Records on locating words and elements:
%%

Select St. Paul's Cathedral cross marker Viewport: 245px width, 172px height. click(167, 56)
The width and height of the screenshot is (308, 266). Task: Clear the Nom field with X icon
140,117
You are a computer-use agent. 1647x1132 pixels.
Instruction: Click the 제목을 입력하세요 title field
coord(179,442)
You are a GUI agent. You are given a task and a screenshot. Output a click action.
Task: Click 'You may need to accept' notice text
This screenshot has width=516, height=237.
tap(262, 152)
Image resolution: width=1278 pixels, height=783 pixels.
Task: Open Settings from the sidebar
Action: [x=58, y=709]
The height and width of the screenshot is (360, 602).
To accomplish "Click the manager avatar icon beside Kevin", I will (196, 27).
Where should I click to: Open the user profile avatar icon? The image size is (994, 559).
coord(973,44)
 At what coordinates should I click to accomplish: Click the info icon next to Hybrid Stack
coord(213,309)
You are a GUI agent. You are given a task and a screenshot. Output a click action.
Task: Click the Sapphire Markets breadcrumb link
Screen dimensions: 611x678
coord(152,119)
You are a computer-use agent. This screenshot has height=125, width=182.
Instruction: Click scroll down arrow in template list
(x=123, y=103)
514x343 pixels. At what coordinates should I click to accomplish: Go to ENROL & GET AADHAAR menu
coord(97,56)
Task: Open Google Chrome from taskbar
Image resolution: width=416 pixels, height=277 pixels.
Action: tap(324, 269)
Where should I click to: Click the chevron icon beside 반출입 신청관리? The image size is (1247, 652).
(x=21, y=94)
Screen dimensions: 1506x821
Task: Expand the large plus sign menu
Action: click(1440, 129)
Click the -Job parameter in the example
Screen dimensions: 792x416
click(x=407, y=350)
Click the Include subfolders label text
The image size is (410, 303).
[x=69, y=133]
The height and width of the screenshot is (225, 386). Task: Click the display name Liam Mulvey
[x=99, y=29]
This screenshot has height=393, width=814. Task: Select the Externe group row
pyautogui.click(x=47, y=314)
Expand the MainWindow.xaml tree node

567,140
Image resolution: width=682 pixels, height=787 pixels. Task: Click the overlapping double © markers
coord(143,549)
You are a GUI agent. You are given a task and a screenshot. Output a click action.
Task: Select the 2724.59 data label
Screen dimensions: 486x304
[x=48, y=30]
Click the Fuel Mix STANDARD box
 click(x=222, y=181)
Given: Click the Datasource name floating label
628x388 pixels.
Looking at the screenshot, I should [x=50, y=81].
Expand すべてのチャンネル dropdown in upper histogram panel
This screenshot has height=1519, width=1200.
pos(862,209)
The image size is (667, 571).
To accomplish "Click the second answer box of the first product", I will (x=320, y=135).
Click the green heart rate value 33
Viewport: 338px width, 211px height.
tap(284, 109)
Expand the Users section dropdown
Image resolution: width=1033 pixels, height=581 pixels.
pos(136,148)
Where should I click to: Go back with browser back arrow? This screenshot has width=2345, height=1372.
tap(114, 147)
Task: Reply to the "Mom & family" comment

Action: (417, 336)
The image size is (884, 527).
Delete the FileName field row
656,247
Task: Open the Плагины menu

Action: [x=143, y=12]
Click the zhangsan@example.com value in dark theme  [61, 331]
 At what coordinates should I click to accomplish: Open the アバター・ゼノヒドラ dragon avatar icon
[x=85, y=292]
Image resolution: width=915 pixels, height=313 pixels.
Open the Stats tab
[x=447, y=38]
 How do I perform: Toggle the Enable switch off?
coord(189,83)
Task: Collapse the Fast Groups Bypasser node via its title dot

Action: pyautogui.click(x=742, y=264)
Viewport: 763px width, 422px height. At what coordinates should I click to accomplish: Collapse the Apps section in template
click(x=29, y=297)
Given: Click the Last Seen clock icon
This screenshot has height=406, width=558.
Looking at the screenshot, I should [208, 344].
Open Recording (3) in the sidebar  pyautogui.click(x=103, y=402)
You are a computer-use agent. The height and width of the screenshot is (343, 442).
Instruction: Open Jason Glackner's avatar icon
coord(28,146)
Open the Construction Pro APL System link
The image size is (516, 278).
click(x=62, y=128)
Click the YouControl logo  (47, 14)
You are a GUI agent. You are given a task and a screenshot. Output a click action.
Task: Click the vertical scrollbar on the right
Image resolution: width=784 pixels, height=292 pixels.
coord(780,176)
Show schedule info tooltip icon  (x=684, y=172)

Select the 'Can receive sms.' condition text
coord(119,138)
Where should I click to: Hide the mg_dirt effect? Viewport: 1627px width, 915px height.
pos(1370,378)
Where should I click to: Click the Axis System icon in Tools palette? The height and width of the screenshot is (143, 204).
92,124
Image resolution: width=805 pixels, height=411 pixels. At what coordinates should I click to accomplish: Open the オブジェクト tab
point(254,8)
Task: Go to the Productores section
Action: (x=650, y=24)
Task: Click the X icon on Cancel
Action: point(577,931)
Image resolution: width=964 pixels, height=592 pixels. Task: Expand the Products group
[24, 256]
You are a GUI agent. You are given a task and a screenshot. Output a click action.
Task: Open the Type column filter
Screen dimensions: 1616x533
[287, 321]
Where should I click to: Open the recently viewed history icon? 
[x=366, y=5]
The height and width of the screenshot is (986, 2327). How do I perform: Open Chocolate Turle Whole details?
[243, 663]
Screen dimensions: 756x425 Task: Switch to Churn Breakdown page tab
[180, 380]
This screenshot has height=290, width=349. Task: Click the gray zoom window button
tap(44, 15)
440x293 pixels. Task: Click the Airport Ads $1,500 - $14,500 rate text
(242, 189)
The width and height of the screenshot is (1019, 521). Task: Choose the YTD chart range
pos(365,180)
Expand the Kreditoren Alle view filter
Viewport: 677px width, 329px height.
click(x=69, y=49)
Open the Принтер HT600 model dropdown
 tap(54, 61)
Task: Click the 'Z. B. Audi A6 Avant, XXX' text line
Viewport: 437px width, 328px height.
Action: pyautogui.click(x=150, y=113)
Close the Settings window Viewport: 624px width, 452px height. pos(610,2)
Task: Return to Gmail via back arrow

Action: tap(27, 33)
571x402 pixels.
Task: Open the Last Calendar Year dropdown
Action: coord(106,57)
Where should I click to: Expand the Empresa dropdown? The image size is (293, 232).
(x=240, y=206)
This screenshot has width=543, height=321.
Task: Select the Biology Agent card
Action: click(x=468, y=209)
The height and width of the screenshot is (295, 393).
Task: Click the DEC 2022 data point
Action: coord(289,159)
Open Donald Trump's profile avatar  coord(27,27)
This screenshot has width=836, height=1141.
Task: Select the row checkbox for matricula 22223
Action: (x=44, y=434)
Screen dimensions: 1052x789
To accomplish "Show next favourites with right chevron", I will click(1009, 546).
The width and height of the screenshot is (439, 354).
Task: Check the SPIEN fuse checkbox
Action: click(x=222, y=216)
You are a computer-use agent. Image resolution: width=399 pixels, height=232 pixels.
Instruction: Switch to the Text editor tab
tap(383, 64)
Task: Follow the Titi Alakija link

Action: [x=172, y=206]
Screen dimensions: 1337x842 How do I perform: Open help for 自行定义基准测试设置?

%%

Goal:
Reproduce the records verbatim, starting at the first line and ending after the line that contains "coord(152,119)".

Result:
Select St. Paul's Cathedral cross marker Viewport: 245px width, 172px height. click(167, 56)
The width and height of the screenshot is (308, 266). Task: Clear the Nom field with X icon
140,117
You are a computer-use agent. 1647x1132 pixels.
Instruction: Click the 제목을 입력하세요 title field
coord(179,442)
You are a GUI agent. You are given a task and a screenshot. Output a click action.
Task: Click 'You may need to accept' notice text
This screenshot has width=516, height=237.
tap(262, 152)
Image resolution: width=1278 pixels, height=783 pixels.
Task: Open Settings from the sidebar
Action: [x=58, y=709]
The height and width of the screenshot is (360, 602).
To accomplish "Click the manager avatar icon beside Kevin", I will (196, 27).
Where should I click to: Open the user profile avatar icon? The image size is (994, 559).
coord(973,44)
 At what coordinates should I click to accomplish: Click the info icon next to Hybrid Stack
coord(213,309)
You are a GUI agent. You are given a task and a screenshot. Output a click action.
Task: Click the Sapphire Markets breadcrumb link
Screen dimensions: 611x678
coord(152,119)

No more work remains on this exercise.